Evaluators in the broader 2026 eval program
Anchoring at least a slice of every evaluator class to a public benchmark keeps the library honest. HaluEval (35K Q&A; GPT-4 ~16.4% hallucination rate), TruthfulQA (817 Q; frontier 60-80%), RAGTruth (18K labeled chunks), τ-bench (top 2026 systems at 65-75% pass@1), and BFCL v3 (Berkeley function calling) are all small enough to fit inside a regression dataset while giving stable baselines across judge-model upgrades. A standalone evaluator is a useful tool; an evaluator program is a moat. The teams shipping reliably in 2026 treat their evaluator library as a versioned product asset, with owners, calibration history, and a deprecation policy. New evaluators land through review. does this evaluator measure something the existing library misses, or is it noise? Old evaluators retire when their failure cohort stops producing meaningful traffic or when the underlying obligation changes. The library grows linearly with product complexity, not exponentially with launches. Compared with Arize Phoenix and LangSmith, both of which expose evaluator catalogs but leave the program governance to the engineer, our evaluate surface treats the library as a first-class versioned object with explicit ownership and deprecation flow.
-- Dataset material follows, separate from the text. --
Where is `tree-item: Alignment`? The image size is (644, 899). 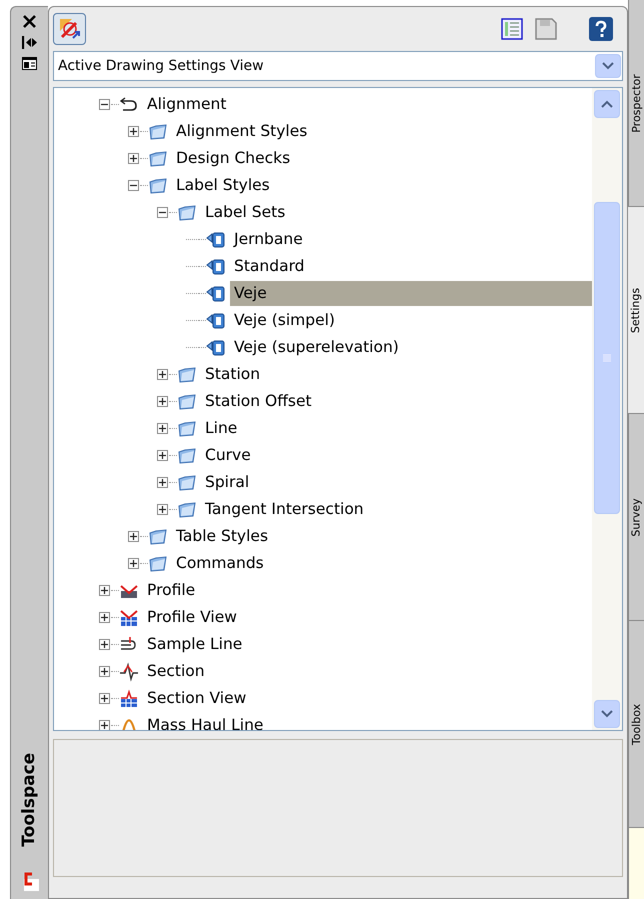 tree-item: Alignment is located at coordinates (184, 104).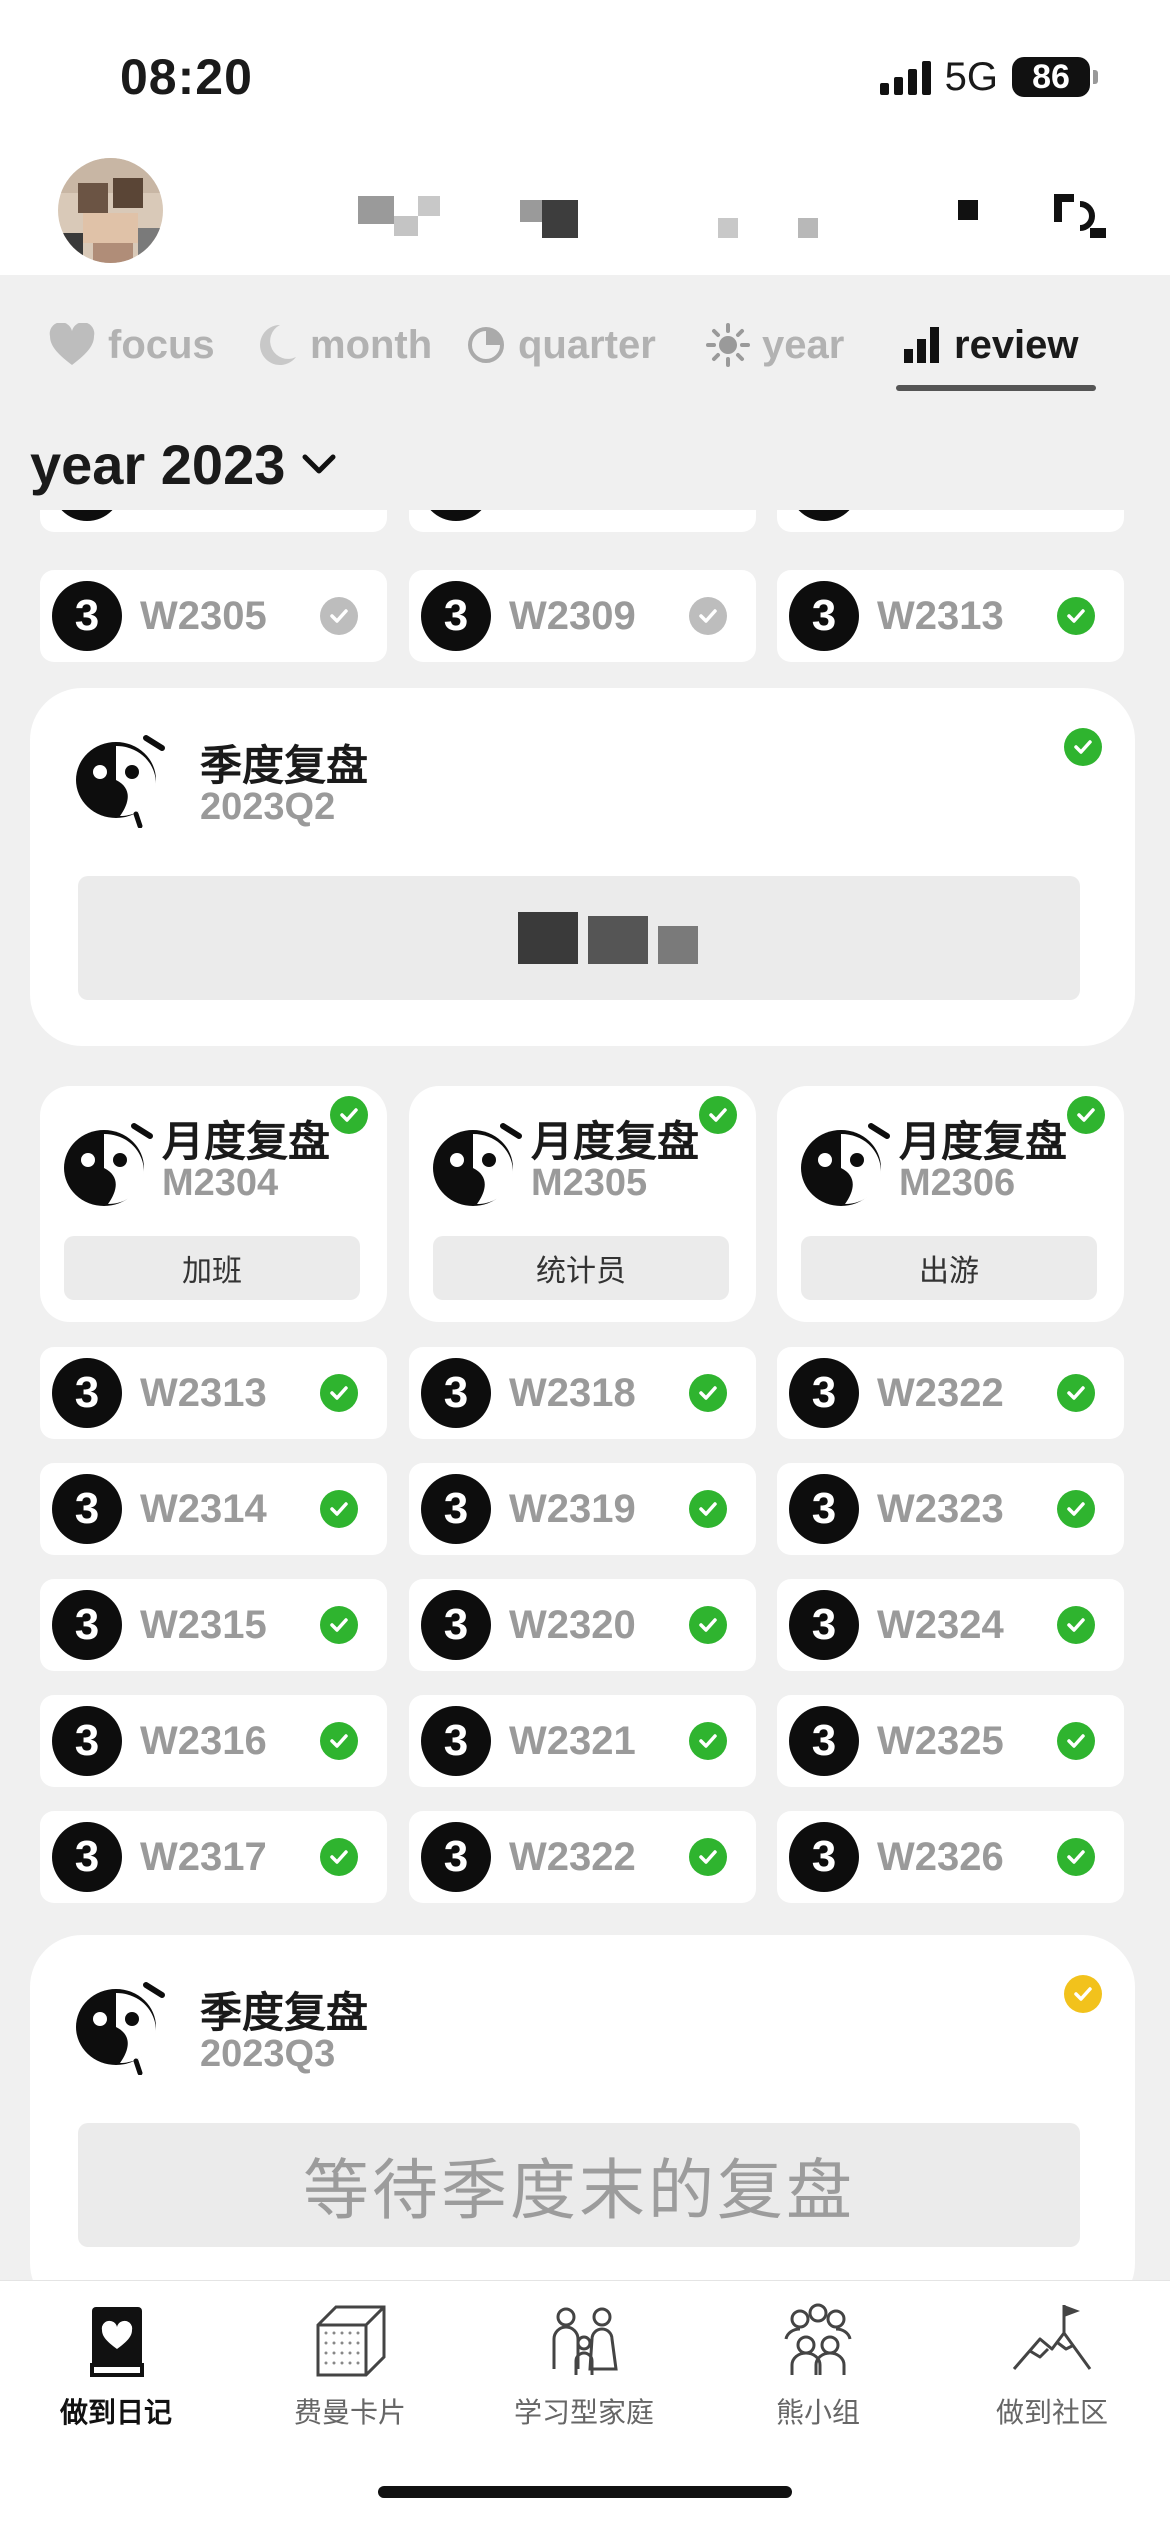 Image resolution: width=1170 pixels, height=2532 pixels. I want to click on family-icon, so click(585, 2341).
Frequently Asked Questions
What is an evaluator?
An evaluator is a scoring function that takes an LLM input/output (and optional context) and returns a score, label, and reason. It is the atomic unit of an eval pipeline. programmatic, embedding-based, or judge-model-driven.
How is an evaluator different from a metric?
A metric is the number an evaluator returns; the evaluator is the function that produces it. One evaluator can return multiple metrics (e.g. score plus latency plus token count) and many evaluators can share the same metric definition.
How do you measure with an evaluator?
FutureAGI's fi.evals package ships 50+ evaluator classes (Groundedness, AnswerRelevancy, JSONValidation, CustomEvaluation, etc.). Each exposes an evaluate() method returning a structured Result with score, label, and reason.